■ EXERCISE AIM:
Output the following records exactly as they appear, starting with the line that contains "Toggle the Críticas series in legend" and going on through the line that contains "This screenshot has width=1568, height=404.", including both of those lines.

■ ROWS:
-.-.-

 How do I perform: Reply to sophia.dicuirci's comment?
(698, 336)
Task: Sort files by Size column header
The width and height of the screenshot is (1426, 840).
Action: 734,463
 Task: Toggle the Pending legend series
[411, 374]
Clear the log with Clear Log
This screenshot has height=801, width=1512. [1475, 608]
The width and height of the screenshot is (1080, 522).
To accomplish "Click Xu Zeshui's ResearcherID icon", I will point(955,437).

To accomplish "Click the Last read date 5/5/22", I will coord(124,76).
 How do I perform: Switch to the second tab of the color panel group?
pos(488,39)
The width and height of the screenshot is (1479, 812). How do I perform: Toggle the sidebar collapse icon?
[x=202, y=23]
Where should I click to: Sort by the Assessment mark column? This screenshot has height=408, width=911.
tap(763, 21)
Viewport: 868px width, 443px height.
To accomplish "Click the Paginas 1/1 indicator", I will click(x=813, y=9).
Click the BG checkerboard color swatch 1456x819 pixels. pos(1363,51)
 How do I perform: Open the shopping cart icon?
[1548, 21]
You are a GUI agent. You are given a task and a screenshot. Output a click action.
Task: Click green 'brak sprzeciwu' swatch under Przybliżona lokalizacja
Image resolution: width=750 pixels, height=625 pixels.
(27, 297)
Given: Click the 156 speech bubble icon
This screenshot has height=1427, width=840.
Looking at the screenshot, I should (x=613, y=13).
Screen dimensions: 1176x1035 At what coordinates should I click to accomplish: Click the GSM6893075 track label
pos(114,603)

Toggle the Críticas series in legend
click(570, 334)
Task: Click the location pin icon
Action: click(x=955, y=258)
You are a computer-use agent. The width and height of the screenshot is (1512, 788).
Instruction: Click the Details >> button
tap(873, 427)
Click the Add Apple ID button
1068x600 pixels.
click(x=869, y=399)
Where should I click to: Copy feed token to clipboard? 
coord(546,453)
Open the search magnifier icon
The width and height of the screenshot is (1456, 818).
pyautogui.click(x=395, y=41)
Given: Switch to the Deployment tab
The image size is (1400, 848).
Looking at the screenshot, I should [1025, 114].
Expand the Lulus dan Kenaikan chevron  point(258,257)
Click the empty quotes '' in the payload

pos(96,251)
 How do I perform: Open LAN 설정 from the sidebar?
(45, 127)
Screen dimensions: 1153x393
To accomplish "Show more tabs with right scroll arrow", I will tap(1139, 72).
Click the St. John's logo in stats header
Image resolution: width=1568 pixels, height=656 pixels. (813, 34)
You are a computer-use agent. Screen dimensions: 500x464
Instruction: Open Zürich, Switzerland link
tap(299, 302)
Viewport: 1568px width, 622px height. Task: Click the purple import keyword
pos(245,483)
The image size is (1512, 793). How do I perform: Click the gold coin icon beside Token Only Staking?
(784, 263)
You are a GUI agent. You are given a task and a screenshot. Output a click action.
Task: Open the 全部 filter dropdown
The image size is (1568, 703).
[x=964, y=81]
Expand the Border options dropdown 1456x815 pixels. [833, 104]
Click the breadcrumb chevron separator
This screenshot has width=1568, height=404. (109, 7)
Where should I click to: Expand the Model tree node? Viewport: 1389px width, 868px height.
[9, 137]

-.-.-

■ THE COMPLETED TASK:
Toggle the Críticas series in legend
click(570, 334)
Task: Click the location pin icon
Action: click(x=955, y=258)
You are a computer-use agent. The width and height of the screenshot is (1512, 788).
Instruction: Click the Details >> button
tap(873, 427)
Click the Add Apple ID button
1068x600 pixels.
click(x=869, y=399)
Where should I click to: Copy feed token to clipboard? 
coord(546,453)
Open the search magnifier icon
The width and height of the screenshot is (1456, 818).
pyautogui.click(x=395, y=41)
Given: Switch to the Deployment tab
The image size is (1400, 848).
Looking at the screenshot, I should [1025, 114].
Expand the Lulus dan Kenaikan chevron  point(258,257)
Click the empty quotes '' in the payload

pos(96,251)
 How do I perform: Open LAN 설정 from the sidebar?
(45, 127)
Screen dimensions: 1153x393
To accomplish "Show more tabs with right scroll arrow", I will tap(1139, 72).
Click the St. John's logo in stats header
Image resolution: width=1568 pixels, height=656 pixels. (813, 34)
You are a computer-use agent. Screen dimensions: 500x464
Instruction: Open Zürich, Switzerland link
tap(299, 302)
Viewport: 1568px width, 622px height. Task: Click the purple import keyword
pos(245,483)
The image size is (1512, 793). How do I perform: Click the gold coin icon beside Token Only Staking?
(784, 263)
You are a GUI agent. You are given a task and a screenshot. Output a click action.
Task: Open the 全部 filter dropdown
The image size is (1568, 703).
[x=964, y=81]
Expand the Border options dropdown 1456x815 pixels. [833, 104]
Click the breadcrumb chevron separator
This screenshot has width=1568, height=404. (109, 7)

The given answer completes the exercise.